-- CONSIGNE 1 --
Dans l'extrait du document, à qui l'empereur confie-t-il le commandement en chef de ses armées ?

Les bulletins pompeux de Diebitsch avaient longtemps donné le change aux Russes sur les résultats véritables de la campagne; mais quand on vit que les choses traînaient en longueur, quand des rapports plus exacts sur les pertes de l'armée d'invasion et sur les temporisations du feld-maréchal eurent dissipé tous les doutes, le parti russe murmura hautement, et attribua le mauvais succès à l'impéritie des chefs presque tous Allemands. L'empereur n'ignorait pas que les traces du mécontentement dont la révolte de décembre 1825 avait signalé l'existence à son avénement au trône n'étaient pas entièrement effacées. Un échec le déconsidérait en Europe et aux yeux de ses propres sujets, il fallait vaincre à tout prix; il fallait flatter l'amour-propre national en confiant à une célébrité militaire incontestable la direction de cette guerre opiniâtre; Paskevitch portait un nom russe; à la fois homme de tête et d'exécution, encore dans la vigueur de l'âge, entouré du prestige de ses victoires en Perse, il pouvait mieux que personne réparer les fautes du feld-maréchal. L'empereur l'investit du commandement en chef de ses armées. Le général Toll, n'osant assumer sur lui la responsabilité de quelques mouvements décisifs, se borna a compléter les cadres de l'armée, à rétablir la discipline, et à se tenir sur une défensive respectable. Le général Rudiger se trouvait à Lublin, entièrement coupé du centre de l'armée russe. Skrzynecki résolut de l'attaquer à l'improviste. Rudiger ignorait entièrement les intentions de l'ennemi;

mais les Polonais perdirent un temps précieux, énervèrent leurs colonnes d'attaque, en les disséminant dans l'espace, et les corps destinés à s'appuyer mutuellement agirent sans cet ensemble qui seul peut faire réussir un coup de main. Les Polonais battirent en retraite devant les forces que les Russes avaient eu le temps de leur opposer, et l'on s'estima trop heureux d'échapper à l'ennemi qu'on s'était flatté de surprendre. Les chefs se renvoyaient de l'un à l'autre la responsabilité de ce non- succès, et ce fut le signal des animosités personnelles qui bientôt devaient paralyser tous les efforts de l'insurrection."

-- ENTRÉES À TRAITER --
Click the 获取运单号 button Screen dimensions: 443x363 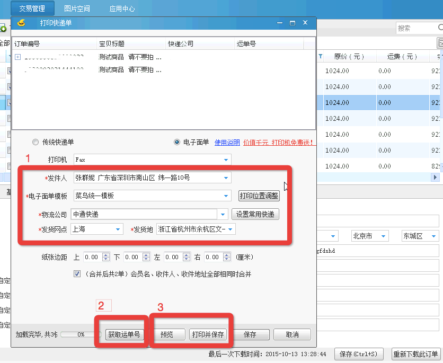tap(123, 334)
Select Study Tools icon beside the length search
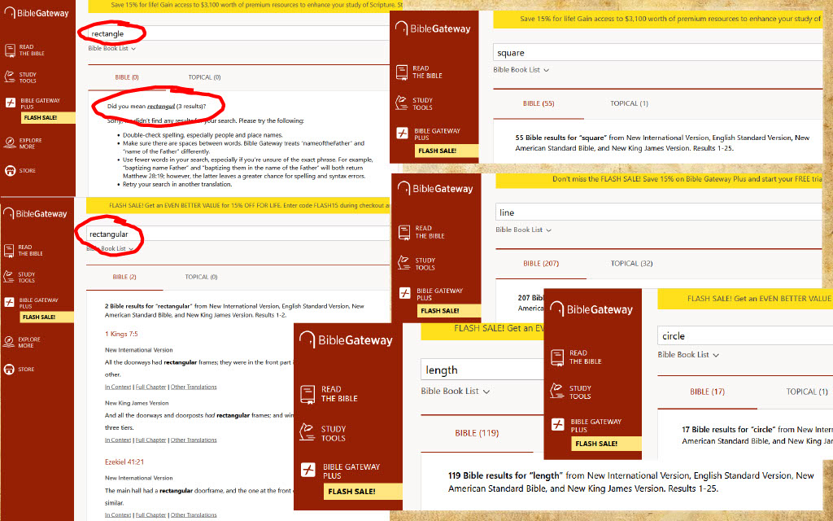The image size is (833, 521). pyautogui.click(x=307, y=432)
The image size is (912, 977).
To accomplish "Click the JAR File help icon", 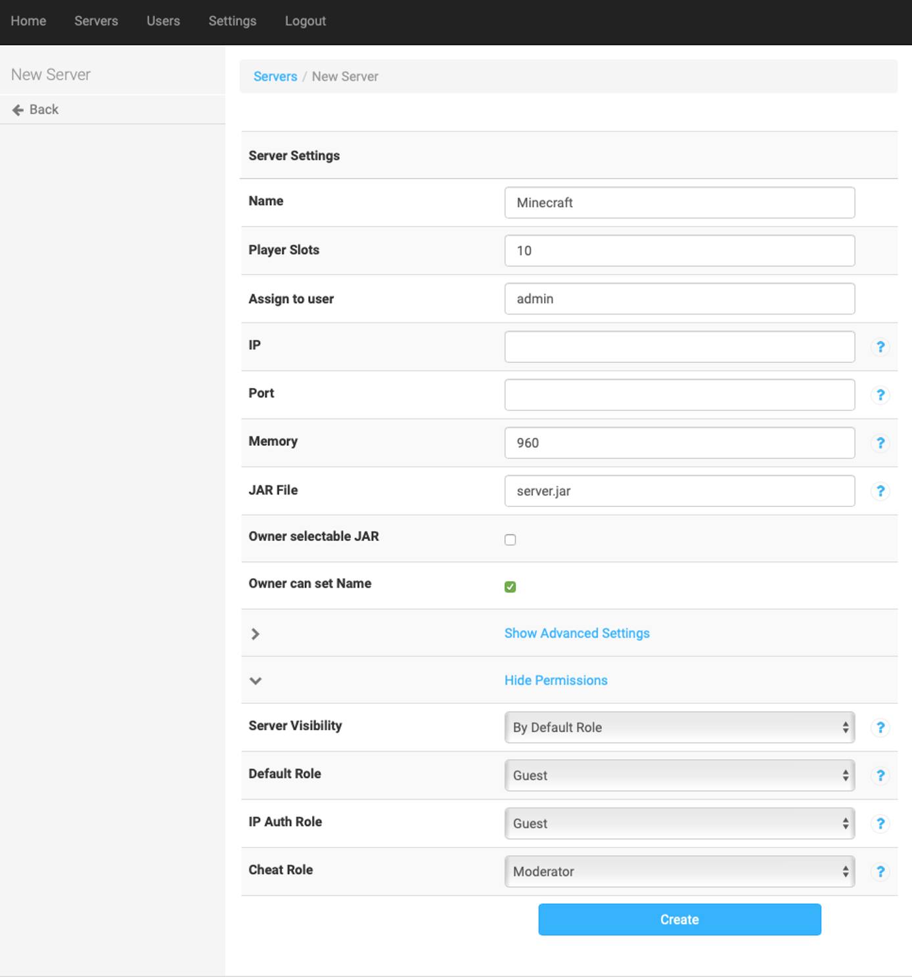I will pyautogui.click(x=880, y=490).
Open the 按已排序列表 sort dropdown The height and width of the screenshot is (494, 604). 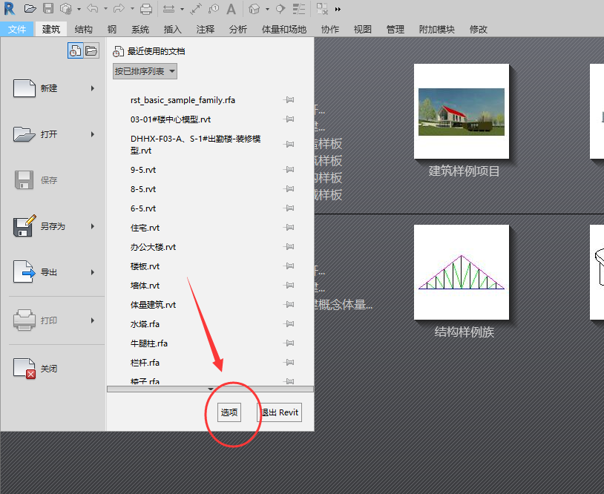click(x=145, y=71)

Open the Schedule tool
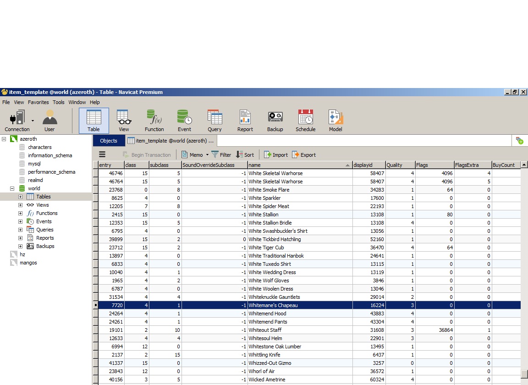pos(305,121)
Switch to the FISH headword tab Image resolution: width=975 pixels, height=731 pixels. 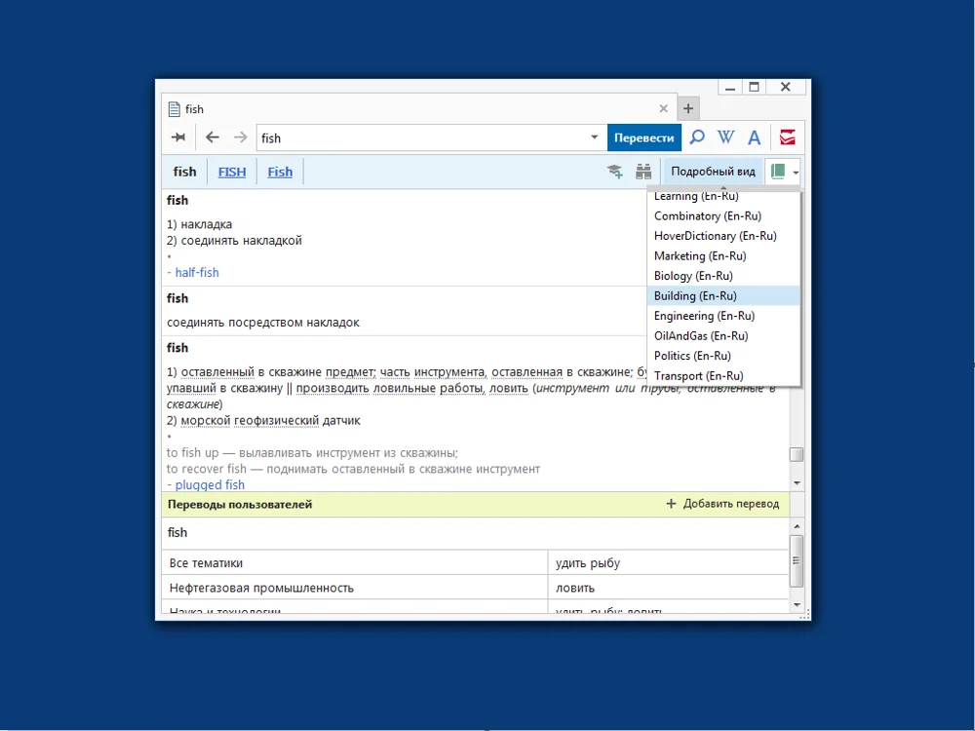[x=232, y=173]
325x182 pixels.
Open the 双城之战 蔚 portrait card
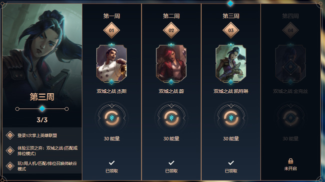171,64
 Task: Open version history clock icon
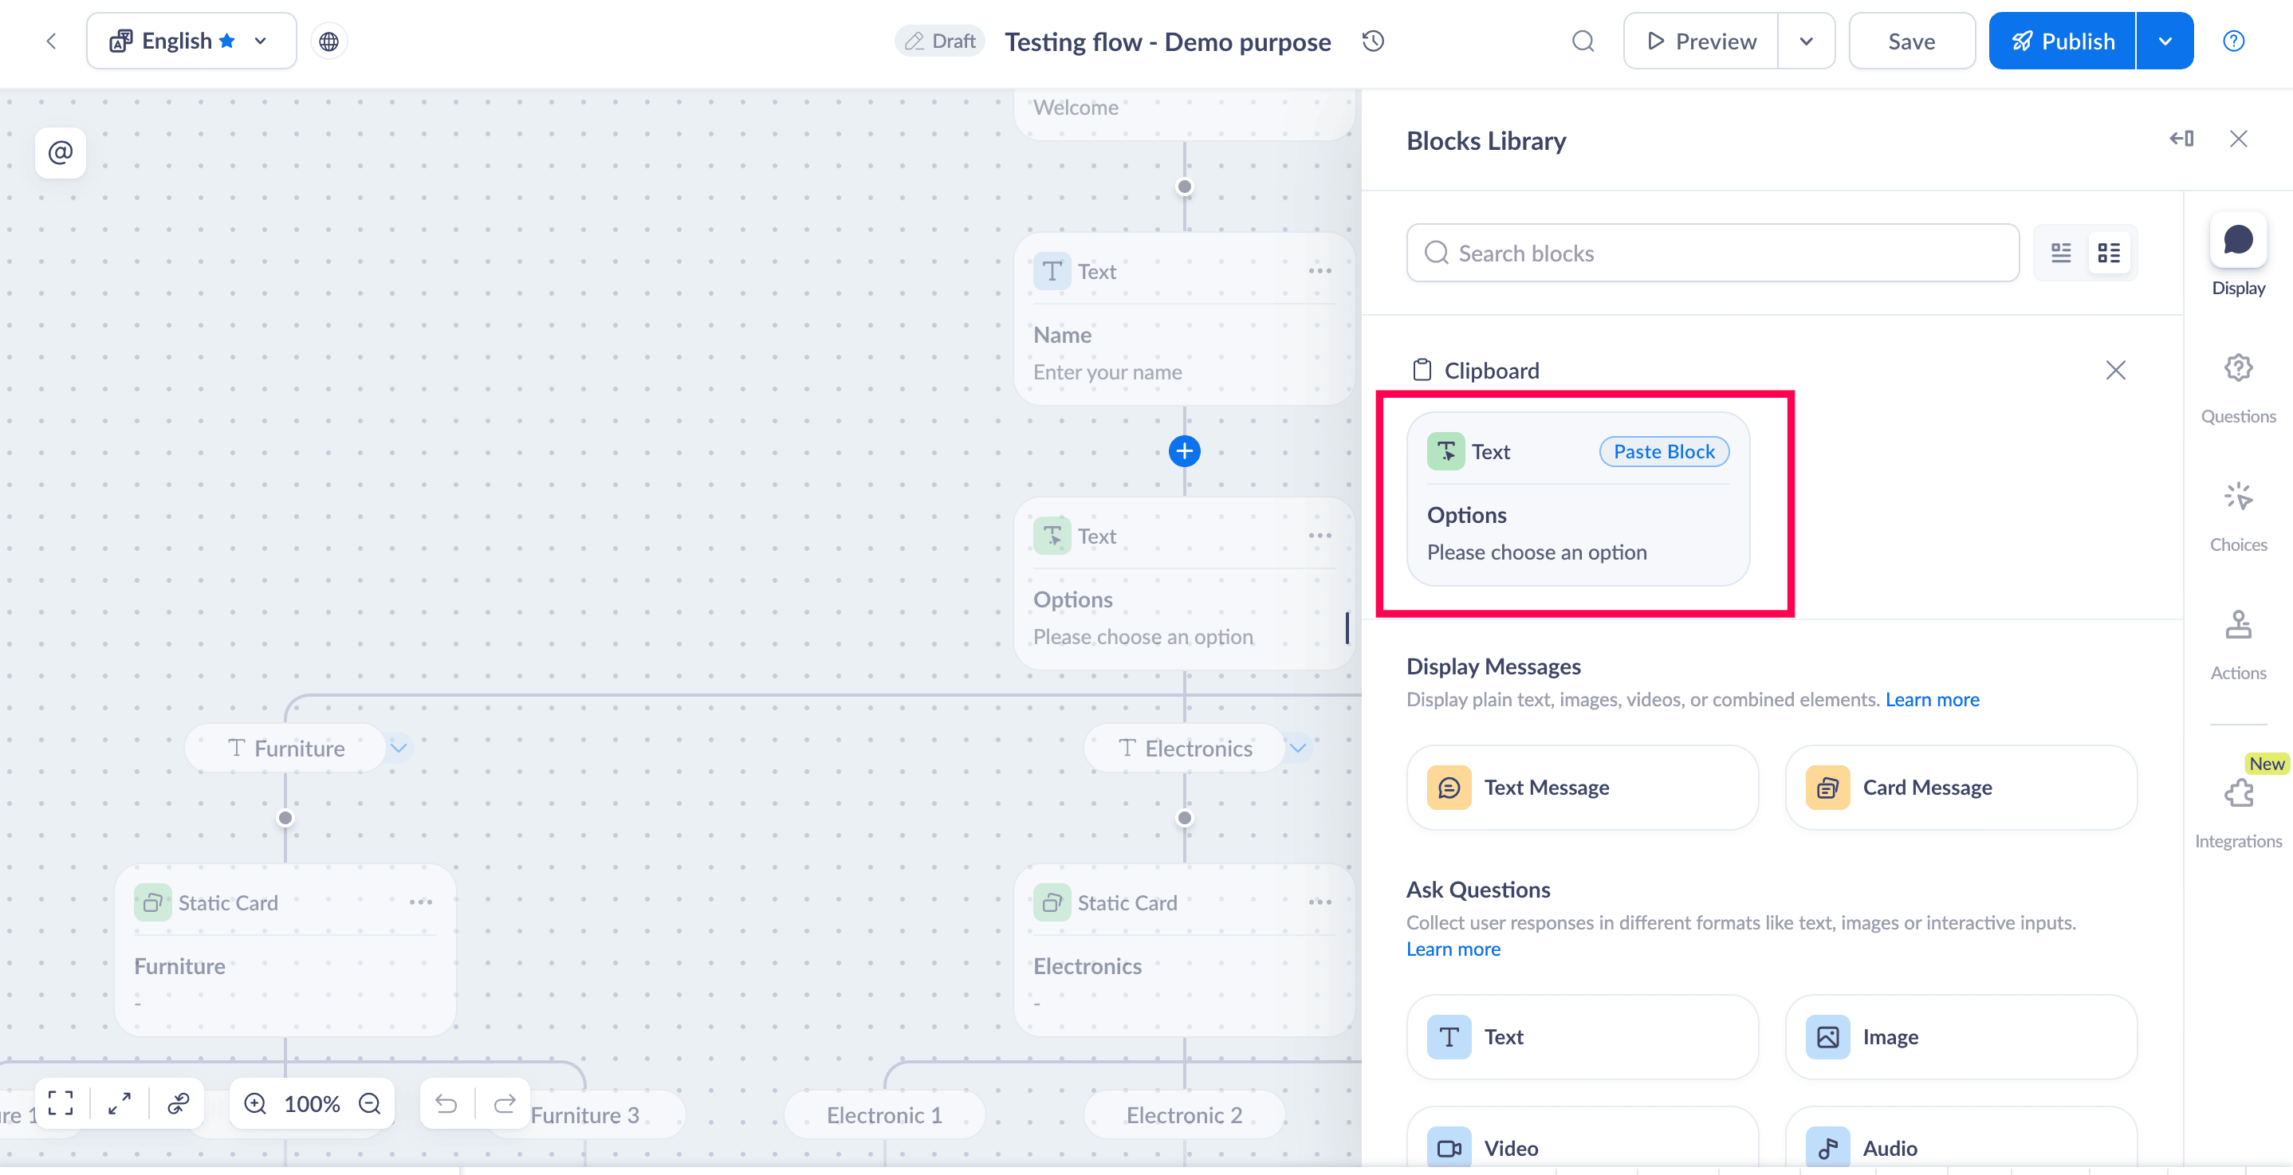[1373, 41]
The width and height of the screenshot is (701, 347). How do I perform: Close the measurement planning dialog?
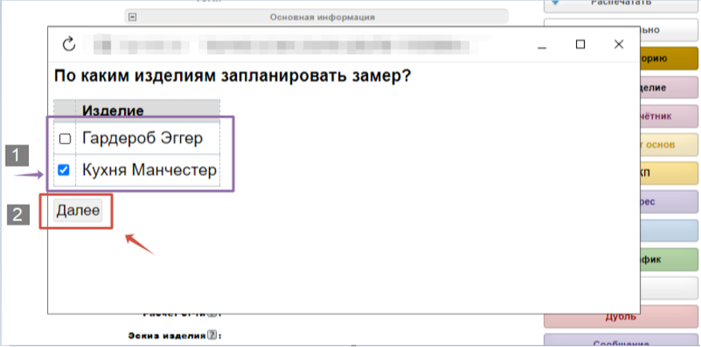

-- CONSIGNE 2 --
Recopiez la partie des entrées qui s'ouvre sur la ligne contenant « 325x182 pixels. » et se termine à la fin des entrées, ces deux bornes comprises, en substituant « Launch » à « Open » sans rien modifier d'autre. Donnez uniquement ces lignes et omettez les images.

-- CORRIGÉ 1 --
À Paskevitch.

-- CORRIGÉ 2 --
325x182 pixels.
Launch the 双城之战 蔚 portrait card
171,64
 Task: Launch version history clock icon
[1373, 41]
The width and height of the screenshot is (701, 347). How do I perform: Close the measurement planning dialog?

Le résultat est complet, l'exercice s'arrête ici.